Riley R L, Klinman N R
J Immunol. 1985 Nov;135(5):3050-5.
To evaluate the contribution of environmental regulatory mechanisms in fashioning the primary B cell repertoire, we have compared the repertoire of (4-hydroxy-3-nitrophenyl)acetyl (NP)-specific primary splenic B cells with that of precursor cells present as surface immunoglobulin-negative (sIg-) cells in adult bone marrow of C.B20 (Ighb) mice. Previous analyses using a variety of antigens have led to the conclusion that the antibody repertoire expressed in the spleen is similar to that expressed in newly generated B cell precursors with respect to both repertoire diversity and the representation of various predominant clonotypes. However, in the response to NP of C.B20 precursor cells, two marked disparities have been identified between the repertoire of sIg- bone marrow cells vs splenic precursor cells. The first concerns precursor cells that give rise to lambda-bearing NP-specific antibodies with heteroclitic fine specificity. Such antibodies normally dominate the primary response of Ighb mice; however, the representation of precursor cells giving rise to lambda-bearing antibodies is disproportionately low in the sIg- bone marrow cell population of C.B20 mice. Thus, during the maturation of these cells, post-sIg receptor expression, there is an apparent increase in the proportionate representation of lambda-bearing NP-specific cells. The second disparity concerns precursor cells whose antibody products bear kappa-light chains and exhibit high affinity and homoclitic binding for the NP haptenic determinant. Such precursor cells are poorly represented in the spleen, but represent a sizeable proportion of the sIg- NP-specific precursor cell population. Thus, there seems to be a selective elimination of high affinity, kappa-homoclitic anti-NP antibody-bearing cells as they acquire their sIg receptors. The elimination of this cell population could partially account for the dominance of lambda-heteroclitic antibodies in the serum responses to NP of C.B20 mice.

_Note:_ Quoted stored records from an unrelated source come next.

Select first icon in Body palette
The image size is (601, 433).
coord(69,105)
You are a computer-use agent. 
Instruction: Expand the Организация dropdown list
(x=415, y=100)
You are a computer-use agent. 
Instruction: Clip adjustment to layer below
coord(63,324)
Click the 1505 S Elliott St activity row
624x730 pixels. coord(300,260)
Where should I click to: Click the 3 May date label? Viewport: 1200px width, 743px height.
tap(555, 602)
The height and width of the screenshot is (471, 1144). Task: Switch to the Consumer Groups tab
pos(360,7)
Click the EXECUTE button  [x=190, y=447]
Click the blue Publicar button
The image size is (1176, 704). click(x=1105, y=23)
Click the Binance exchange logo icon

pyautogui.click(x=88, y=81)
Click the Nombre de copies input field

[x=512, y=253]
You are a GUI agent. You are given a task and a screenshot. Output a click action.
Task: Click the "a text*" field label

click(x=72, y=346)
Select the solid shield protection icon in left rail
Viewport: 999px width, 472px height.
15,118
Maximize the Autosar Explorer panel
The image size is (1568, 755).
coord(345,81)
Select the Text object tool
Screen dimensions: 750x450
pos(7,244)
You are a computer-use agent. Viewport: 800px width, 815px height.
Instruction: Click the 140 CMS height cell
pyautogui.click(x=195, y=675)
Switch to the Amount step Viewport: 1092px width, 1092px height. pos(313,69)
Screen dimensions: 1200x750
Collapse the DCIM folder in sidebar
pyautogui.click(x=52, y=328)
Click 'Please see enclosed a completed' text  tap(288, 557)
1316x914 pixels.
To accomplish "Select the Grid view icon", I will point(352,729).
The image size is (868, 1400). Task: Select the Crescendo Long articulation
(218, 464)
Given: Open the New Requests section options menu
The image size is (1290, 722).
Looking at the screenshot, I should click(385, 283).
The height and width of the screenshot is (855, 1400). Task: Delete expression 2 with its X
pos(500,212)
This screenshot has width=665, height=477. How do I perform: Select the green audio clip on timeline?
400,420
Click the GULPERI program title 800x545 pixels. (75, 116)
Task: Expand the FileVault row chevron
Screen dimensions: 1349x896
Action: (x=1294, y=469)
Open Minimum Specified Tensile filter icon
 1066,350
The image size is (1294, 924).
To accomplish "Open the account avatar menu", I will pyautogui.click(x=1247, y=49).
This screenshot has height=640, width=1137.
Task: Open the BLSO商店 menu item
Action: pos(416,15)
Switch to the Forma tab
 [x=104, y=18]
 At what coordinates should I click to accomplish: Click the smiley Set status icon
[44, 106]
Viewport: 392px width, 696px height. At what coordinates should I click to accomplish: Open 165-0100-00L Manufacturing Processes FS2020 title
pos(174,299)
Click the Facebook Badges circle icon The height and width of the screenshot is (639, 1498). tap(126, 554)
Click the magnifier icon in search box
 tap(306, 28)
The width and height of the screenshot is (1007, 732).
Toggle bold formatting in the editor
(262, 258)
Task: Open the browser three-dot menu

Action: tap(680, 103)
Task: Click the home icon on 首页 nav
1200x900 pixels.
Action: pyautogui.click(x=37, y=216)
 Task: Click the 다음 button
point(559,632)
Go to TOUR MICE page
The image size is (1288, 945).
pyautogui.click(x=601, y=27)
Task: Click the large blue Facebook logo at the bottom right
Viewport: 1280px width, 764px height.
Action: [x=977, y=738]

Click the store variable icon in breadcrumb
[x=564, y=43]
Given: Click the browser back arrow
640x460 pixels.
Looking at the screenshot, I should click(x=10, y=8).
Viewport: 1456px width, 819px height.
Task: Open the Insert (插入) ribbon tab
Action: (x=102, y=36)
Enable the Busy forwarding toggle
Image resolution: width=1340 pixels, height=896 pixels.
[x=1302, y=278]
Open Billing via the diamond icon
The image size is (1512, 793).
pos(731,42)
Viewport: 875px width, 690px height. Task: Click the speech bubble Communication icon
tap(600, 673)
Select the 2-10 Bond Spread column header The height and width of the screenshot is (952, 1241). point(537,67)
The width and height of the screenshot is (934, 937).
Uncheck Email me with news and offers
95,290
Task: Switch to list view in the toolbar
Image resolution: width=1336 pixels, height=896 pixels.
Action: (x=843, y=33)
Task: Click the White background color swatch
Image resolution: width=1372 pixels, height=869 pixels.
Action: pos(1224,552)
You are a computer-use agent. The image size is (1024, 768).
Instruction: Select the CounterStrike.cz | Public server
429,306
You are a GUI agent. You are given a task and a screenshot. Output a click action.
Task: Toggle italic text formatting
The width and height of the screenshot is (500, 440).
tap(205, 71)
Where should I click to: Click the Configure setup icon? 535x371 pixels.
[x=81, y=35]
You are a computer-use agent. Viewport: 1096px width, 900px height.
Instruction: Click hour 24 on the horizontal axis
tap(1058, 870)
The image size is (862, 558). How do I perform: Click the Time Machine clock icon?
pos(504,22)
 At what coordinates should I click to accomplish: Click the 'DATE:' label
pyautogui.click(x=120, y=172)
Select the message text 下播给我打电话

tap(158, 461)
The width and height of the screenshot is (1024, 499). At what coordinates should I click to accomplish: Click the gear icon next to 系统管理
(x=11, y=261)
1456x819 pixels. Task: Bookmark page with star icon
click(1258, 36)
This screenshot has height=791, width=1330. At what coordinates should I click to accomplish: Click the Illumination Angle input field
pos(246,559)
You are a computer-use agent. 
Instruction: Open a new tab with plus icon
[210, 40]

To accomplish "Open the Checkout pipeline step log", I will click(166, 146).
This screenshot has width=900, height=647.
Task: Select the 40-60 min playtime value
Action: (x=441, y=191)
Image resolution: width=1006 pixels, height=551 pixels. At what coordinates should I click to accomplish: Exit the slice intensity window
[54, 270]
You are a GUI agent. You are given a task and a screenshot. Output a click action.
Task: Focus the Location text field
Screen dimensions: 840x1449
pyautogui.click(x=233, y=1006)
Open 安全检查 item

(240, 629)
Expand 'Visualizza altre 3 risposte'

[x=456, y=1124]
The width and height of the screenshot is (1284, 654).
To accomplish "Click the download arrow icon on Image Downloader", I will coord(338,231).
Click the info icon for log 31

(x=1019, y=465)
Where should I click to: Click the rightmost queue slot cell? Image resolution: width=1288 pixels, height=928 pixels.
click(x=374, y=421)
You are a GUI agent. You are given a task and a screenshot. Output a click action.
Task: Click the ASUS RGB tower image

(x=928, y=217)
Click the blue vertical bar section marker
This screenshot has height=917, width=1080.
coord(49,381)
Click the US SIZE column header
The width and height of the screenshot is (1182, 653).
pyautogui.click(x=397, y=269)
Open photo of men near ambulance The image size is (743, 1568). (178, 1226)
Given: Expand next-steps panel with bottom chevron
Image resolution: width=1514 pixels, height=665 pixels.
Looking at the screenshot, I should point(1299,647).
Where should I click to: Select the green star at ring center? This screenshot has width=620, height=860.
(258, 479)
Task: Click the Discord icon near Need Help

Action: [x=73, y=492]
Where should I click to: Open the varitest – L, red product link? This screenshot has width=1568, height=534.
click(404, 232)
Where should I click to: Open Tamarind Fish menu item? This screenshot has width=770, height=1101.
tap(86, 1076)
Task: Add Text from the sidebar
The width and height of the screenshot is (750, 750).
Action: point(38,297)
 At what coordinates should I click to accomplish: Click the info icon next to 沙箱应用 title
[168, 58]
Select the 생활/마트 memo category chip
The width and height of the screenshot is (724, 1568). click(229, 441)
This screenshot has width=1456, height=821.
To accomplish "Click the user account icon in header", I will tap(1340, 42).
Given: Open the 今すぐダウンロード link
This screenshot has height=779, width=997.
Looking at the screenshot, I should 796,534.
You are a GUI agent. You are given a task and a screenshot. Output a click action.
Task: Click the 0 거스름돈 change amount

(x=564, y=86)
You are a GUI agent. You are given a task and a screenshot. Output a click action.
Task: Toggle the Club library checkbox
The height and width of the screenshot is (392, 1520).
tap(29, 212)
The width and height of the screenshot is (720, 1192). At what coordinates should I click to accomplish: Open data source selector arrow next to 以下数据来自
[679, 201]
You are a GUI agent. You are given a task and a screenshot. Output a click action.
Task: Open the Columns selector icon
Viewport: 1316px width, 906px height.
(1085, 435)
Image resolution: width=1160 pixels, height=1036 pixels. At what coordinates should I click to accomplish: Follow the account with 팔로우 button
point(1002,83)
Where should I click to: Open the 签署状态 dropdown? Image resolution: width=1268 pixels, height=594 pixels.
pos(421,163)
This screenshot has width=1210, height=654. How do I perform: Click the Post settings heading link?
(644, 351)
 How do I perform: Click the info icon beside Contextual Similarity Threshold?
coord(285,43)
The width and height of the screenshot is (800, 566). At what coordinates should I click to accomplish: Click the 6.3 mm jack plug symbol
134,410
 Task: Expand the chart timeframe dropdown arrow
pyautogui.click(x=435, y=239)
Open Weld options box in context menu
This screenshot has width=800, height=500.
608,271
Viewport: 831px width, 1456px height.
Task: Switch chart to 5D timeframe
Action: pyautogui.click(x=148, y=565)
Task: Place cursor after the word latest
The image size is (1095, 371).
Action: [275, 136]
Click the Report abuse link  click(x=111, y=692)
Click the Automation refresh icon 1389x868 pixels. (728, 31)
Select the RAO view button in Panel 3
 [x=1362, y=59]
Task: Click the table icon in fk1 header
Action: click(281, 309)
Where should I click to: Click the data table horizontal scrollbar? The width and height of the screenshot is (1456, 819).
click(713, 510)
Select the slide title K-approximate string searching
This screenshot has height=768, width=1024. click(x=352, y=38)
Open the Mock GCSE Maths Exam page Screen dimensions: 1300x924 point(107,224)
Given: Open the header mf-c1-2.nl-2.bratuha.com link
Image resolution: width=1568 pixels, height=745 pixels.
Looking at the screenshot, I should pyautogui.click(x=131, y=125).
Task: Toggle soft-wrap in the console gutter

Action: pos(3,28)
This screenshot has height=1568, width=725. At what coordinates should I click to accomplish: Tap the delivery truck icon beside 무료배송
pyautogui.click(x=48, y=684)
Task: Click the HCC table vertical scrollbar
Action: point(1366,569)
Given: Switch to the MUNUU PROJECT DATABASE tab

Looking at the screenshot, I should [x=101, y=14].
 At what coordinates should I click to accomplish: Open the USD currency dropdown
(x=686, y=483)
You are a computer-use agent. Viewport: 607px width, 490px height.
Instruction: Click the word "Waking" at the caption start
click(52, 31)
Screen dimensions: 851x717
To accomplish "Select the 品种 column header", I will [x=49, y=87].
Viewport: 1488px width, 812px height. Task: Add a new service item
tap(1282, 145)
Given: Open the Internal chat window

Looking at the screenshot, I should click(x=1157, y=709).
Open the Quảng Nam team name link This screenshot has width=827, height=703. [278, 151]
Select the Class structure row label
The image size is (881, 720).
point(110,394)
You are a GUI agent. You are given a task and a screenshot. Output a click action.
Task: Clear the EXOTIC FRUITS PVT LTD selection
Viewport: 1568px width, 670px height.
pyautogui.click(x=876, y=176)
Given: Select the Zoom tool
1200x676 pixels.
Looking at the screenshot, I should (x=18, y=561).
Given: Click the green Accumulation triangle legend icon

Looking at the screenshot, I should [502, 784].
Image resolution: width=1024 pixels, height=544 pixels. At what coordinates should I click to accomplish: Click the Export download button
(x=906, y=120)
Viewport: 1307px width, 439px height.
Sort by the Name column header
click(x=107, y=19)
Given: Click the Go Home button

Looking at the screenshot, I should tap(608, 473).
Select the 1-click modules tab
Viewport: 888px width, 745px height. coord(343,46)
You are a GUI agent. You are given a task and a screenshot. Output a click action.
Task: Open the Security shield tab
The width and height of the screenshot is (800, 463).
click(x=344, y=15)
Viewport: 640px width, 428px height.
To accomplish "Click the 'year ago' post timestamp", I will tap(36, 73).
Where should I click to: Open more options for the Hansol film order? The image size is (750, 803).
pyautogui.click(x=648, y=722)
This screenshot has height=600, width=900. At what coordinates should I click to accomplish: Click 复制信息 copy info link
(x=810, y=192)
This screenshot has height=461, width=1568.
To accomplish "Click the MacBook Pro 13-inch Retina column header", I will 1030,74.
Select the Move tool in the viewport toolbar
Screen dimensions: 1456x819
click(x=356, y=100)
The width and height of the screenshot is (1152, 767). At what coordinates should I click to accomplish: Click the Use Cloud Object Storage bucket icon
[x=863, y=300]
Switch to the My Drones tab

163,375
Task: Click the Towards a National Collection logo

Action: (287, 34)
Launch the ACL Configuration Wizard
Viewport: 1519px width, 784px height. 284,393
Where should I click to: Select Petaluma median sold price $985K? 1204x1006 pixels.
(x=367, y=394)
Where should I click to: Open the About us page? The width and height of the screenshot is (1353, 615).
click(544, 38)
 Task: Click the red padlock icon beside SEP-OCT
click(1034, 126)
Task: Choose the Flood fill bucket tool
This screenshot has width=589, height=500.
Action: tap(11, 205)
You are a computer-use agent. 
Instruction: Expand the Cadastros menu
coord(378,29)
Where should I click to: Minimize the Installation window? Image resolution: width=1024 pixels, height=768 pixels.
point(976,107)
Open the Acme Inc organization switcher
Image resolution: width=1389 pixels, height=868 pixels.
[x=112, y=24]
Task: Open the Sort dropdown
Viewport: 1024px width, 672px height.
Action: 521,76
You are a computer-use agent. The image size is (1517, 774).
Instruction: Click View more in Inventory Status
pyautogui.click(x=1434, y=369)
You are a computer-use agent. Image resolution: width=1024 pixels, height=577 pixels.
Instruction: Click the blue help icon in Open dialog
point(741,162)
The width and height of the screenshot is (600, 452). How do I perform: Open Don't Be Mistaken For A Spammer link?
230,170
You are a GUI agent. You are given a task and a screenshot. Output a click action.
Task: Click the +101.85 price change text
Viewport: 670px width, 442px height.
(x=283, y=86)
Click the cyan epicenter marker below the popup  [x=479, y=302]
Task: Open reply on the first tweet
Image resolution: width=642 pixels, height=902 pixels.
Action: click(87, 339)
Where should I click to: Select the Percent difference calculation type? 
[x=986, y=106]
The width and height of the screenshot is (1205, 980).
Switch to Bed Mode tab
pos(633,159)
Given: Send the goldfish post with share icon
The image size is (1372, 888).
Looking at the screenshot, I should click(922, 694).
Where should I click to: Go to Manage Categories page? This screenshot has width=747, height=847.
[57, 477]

为了评估环境调节机制在塑造初始B细胞库中的作用,我们比较了(4-羟基-3-硝基苯基)乙酰(NP)特异性脾脏初始B细胞库与C.B20(Ighb)小鼠成年骨髓中作为表面免疫球蛋白阴性(sIg-)细胞存在的前体细胞库。先前使用多种抗原的分析得出结论,就库多样性和各种主要克隆型的代表性而言,脾脏中表达的抗体库与新生成的B细胞前体中表达的抗体库相似。然而,在C.B20前体细胞对NP的反应中,已确定sIg-骨髓细胞库与脾脏前体细胞库之间存在两个明显差异。第一个差异涉及产生具有异向性精细特异性的含λ链NP特异性抗体的前体细胞。此类抗体通常在Ighb小鼠的初始反应中占主导;然而,在C.B20小鼠的sIg-骨髓细胞群体中,产生含λ链抗体 的前体细胞的代表性极低。因此,在这些细胞成熟过程中,即sIg受体表达后,含λ链NP特异性细胞的比例代表性明显增加。第二个差异涉及抗体产物带有κ轻链并对NP半抗原决定簇表现出高亲和力和同向性结合的前体细胞。此类前体细胞在脾脏中的代表性较差,但在sIg-NP特异性前体细胞群体中占相当大的比例。因此,当高亲和力、κ同向性抗NP抗体的细胞获得其sIg受体时,似乎会被选择性清除。该细胞群体的清除可能部分解释了C.B20小鼠血清对NP反应中λ异向性抗体的主导地位。